The long and lingering question--when, if ever, will Gioco reopen?--is finally answered. It's open. Open for dinner tonight, just the way it said it would be. I was over there a little while ago, peeking in the windows--and it looks like old times, just the way it always did, with the same sort of people peppering the tables, just the way it used to be.
So here's what I want to know. How come the closing--and reopening--of Gioco, albeit for the reason that they were behind on their state taxes, was such a big and compelling story? Why is everyone from Crain's
to Channel 5 News
on the case? I can see why the local press
was interested. It's an attractive and semi-popular neighborhood hub. But why was everyone else so involved?
I never saw so much media interested
in such a story as the fate of Gioco. It's not a historical restaurant like The Berghoff
. It's not even an upscale spot that you can't get into like Tru
. It's not super expensive or creative and run by a foodie rock star like Alinea
. People don't stand in the street trying to get in for the great food at reasonable prices like they do at Cafe Iberico
Some people in the neighborhood don't even like Gioco--some are indifferent.

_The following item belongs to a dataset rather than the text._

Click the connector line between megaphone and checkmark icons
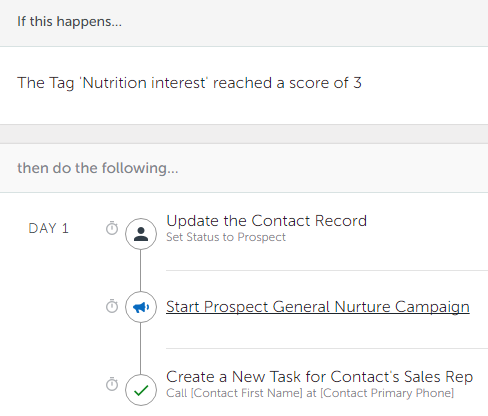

Very few people--like me--love it. I am partial to the roasted brussel sprouts and complimentary olives. I have always liked Gioco
. But many times I've been there in a sparsely populated atmosphere.
I went there during the first week or so it was open more than a decade ago. I went to a very wonderful wedding there, as well, about nine or so years ago, too. The backroom was dark and dungeon-like but very interesting and the food was great that night.
So what's the scoop? Why so much interest? Owner Jerry Kleiner
much of a superstar. He's no Grant Achatz
. What's going on in the newsrooms? Who's doing Gioco's PR?